‘Khartoum’ Receives Best Social Impact Documentary at the 2025 Hot Docs Festival

The award-winning Sudanese film Khartoum received the Bill Nemtin Award for Best Social Impact Documentary on 4 May 2025 at the 2025 Hot Docs Festival in Toronto, Canada.
The Bill Nemtin Award for Best Social Impact Documentary is presented to makers of a Hot Docs film ‘who find and tell compelling stories that inspire social or political change, and encourage their audiences to change their attitudes or behaviors or strive for policy change.’
Khartoum (2025) is a feature documentary that follows five people who navigate the dangerous landscape of war-torn Sudan, their stories intertwine as they pursue dreams, face political turmoil, and overcome obstacles. They struggle for freedom and survival in a chaotic country. Khadmallah, a single mother and tea lady, engages her daily clientele in gossip building up to the war but must rescue her daughter when fighting breaks out. Jawad is a rescue volunteer and medic who dreams of falling in love but flees to Egypt as the war kills his friends. Civil servant Magdi finds escapism from office life by racing pigeons with his son but must defend his house as fighting soon threatens to destroy all he has lived for.
Presented by Native Voice Films & Sudan Film Factory with BBC Storyville, Gisa Productions, Ayin Network & XTR, Khartoum is directed by Sudanese filmmakers Ibrahim Ahmed (Snoopy), Anas Saeed, Timeea Ahmed, and Rawia Alhag, and joined by British writer and director Phil Cox, and Palestinian film editor Yousef Jubeh.

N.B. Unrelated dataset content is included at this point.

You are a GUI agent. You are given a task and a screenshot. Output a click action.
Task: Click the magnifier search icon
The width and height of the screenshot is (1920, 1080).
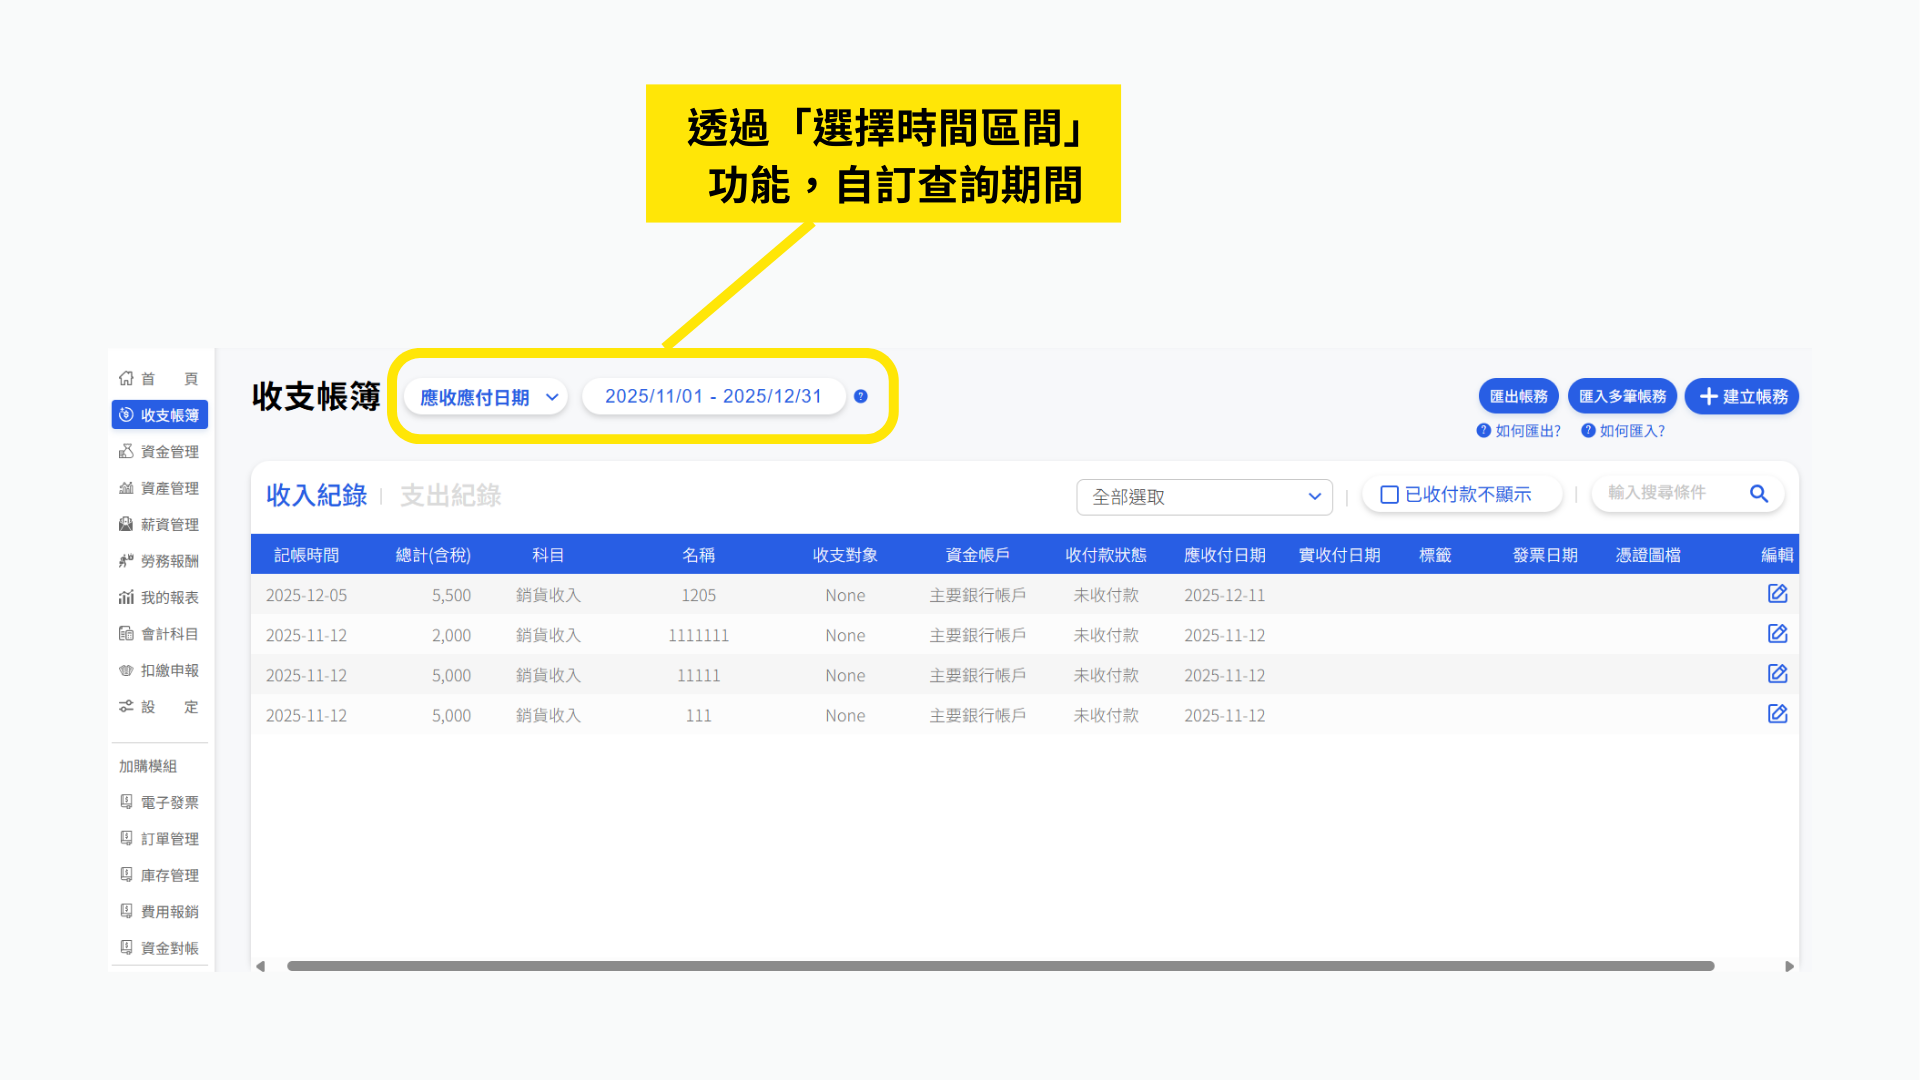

As part of the award, the film crew was awarded USD10,000 cash prize from the Bill Nemtin Legacy Fund, which will help enable the winning film team to optimise the impact of the documentary through outreach and marketing activities.
Khartoum premiered on 27 January 2025 at the 2025 Sundance Film Festival, where it participated in the World Documentary Competition. It was Sudan’s first documentary film ever featured at the prestigious film festival in the US.
Khartoum received the Berlinale 2025 Peace Award at the 75th annual Berlin International Film Festival, which took place from 13 and 23 February 2025 in Berlin, Germany.
The feature documentary is supported by Berlinale World Cinema Fund in cooperation with the Federal Foreign Office and the Goethe-Institut; the UK Global Screen fund financed by the UK Government’s Department for Culture, Media and Sport administered by the BFI; and completed with the assistance of DocuBox-EADFF, Light Echo PIctures, IDFA Bertha Fund, Doha Film Institute, Qumra, Arabic Fund for Art & Culture, and Aflamuna Impact Fund.
The 2025 Hot Docs Festival took place from April 24 to May 4, presenting 113 documentaries from 47 countries to audiences in Toronto cinemas.